You don’t have to carry your burden alone, Eliza.
Let it go, baby.
I’m right here.
I’m not going anywhere.
Give yourself—and your burden—to me.
Wade’s words drifted to her on the most beautiful wave, rolling over her and washing her clean. How could she have ever doubted he loved her? How could she have even questioned it? He may not have given her the words until just now, but he’d shown her in every possible way how much she mattered to him. The evidence, the proof, had been staring her right in the face almost from the very start, but she’d been too bent on protecting herself from the pain of briefly touching the sun only to have a storm roll in and cover it with black clouds, never to be revealed to her again.
What she hadn’t realized was that Wade was the sun. Her sun. And even the fiercest storm could never suppress his warmth, his light, his love.
Her sobs quieted, leaving only soft hiccups in their wake. She lay limply against Wade, her face buried in his neck as she clung desperately to him, afraid that if she so much as blinked, he would be gone.
Wade ran his fingers over her face, wiping the last of her tears from her cheeks and then he carefully tucked the tousled strands of hair stuck to her face and partially covering her eyes behind her ears and smoothing the rest away, leaving no wayward strands behind.

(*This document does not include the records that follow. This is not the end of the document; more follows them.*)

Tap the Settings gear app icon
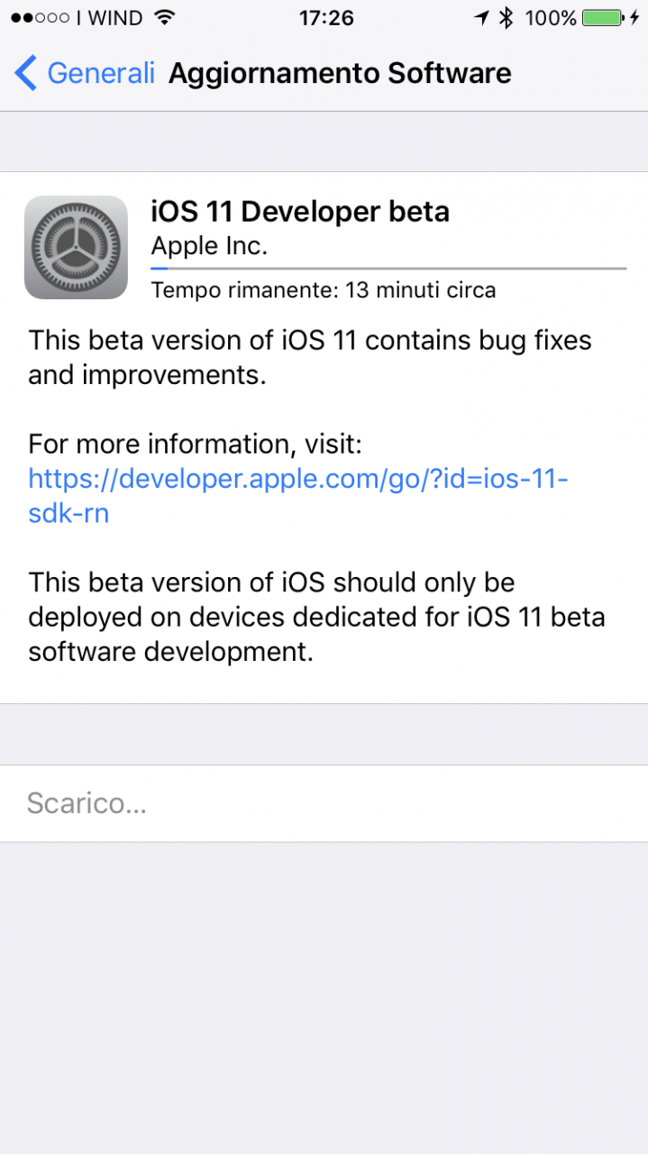Image resolution: width=648 pixels, height=1154 pixels. coord(76,247)
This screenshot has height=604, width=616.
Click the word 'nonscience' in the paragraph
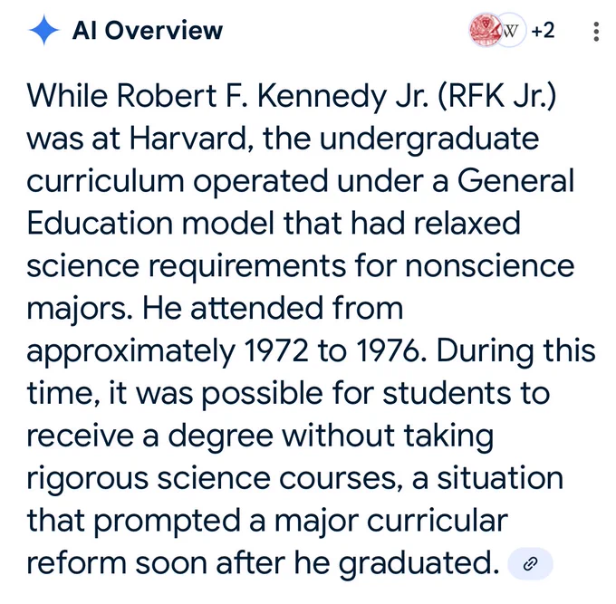click(490, 266)
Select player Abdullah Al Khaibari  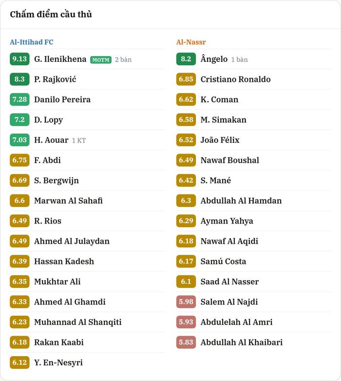click(242, 342)
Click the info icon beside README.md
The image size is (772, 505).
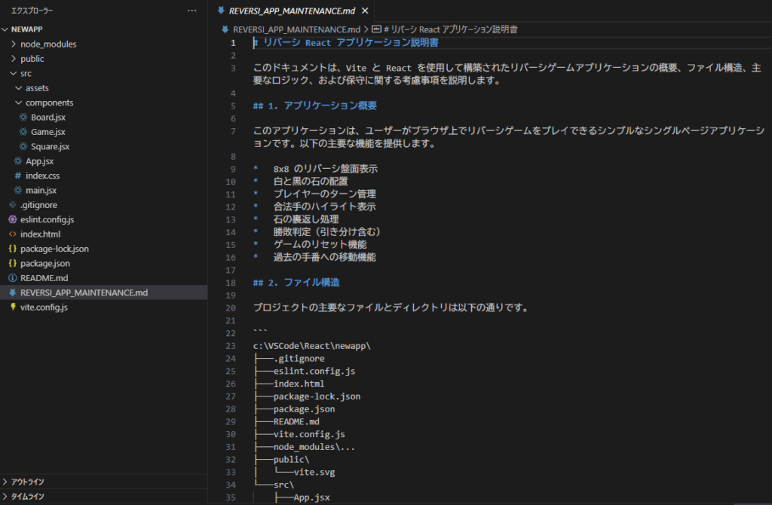[x=13, y=278]
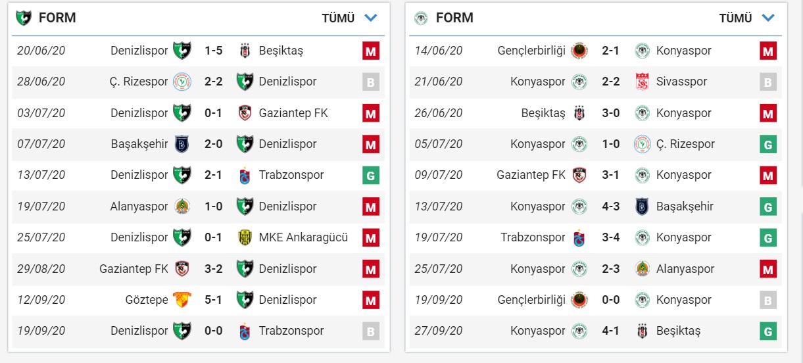Click the green G badge for Denizlispor-Trabzonspor 13/07/20

click(x=371, y=176)
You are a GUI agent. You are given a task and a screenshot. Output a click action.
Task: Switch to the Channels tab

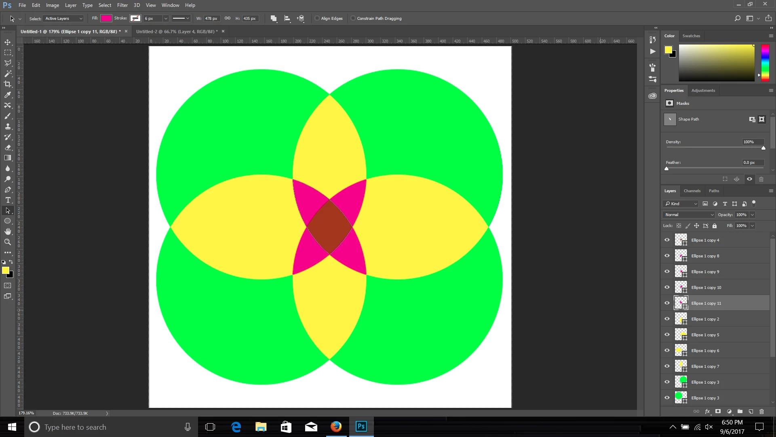click(x=692, y=191)
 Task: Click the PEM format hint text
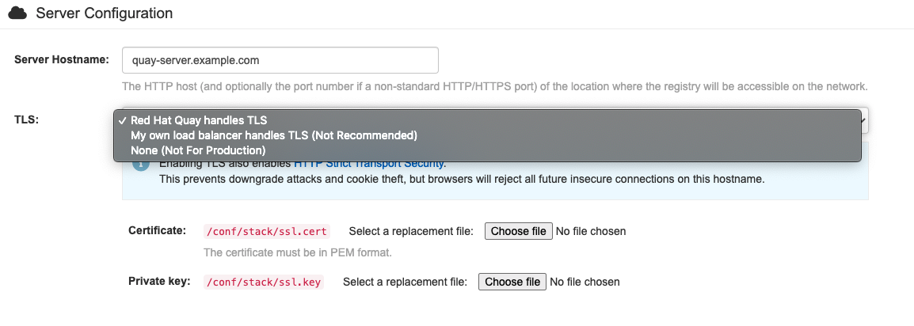298,253
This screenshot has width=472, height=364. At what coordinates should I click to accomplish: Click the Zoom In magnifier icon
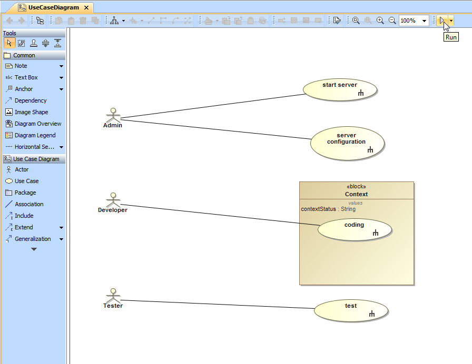380,21
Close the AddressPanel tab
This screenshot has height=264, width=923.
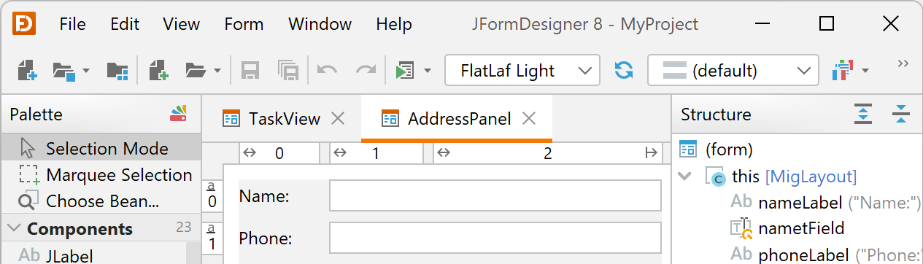[530, 118]
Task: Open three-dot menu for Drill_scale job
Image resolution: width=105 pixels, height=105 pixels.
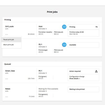Action: [x=7, y=34]
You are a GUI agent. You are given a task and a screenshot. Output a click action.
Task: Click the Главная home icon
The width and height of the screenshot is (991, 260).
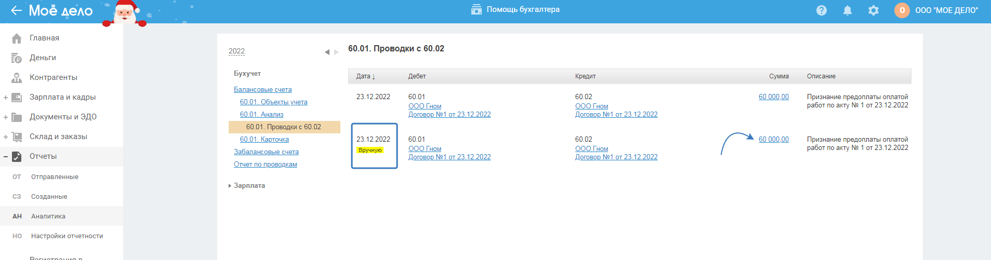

He pressed a kiss to her forehead and sighed softly. “Baby, what happened just now? Have to say, that wasn’t exactly the reaction I was expecting to me telling you I love you and that you’re marrying me. Is the idea of me loving you so terrible? Or is it the marrying part that freaked you out?”
He carefully maneuvered her face from his neck to look at him. There was such a look of vulnerability in his eyes, something she’d never seen in this hard man who rarely let his emotions out from behind the impenetrable mask that was such a permanent fixture on him.
Seeing that naked, raw uncertainty so clearly reflected in his expression made her tear up all over again.
Wade’s expression immediately became frantic, agitation radiating from him in waves.
“Baby, don’t cry. Please don’t cry anymore. You’re breaking my heart. Whatever it is, we’ll fix it, I swear. I won’t rush you. I’ll wait forever if I have to. I’ll give you all the time in the world you need and when you’re ready, I’ll be right here, waiting.”
“Oh God, Wade,” she said tearfully. “I love you too. So much. And it scares me to death. I’m terrified. I haven’t allowed myself to love anyone except the few people I call friends—family,” she corrected. “But even them I keep at arm’s length, never letting them too deep inside me, because it’s so ugly and I’d never let them see that part of me. I can’t lose you, Wade. Not you. It would destroy me. I don’t know how to love. I’ve never loved the way I love you and have never been loved like you love me.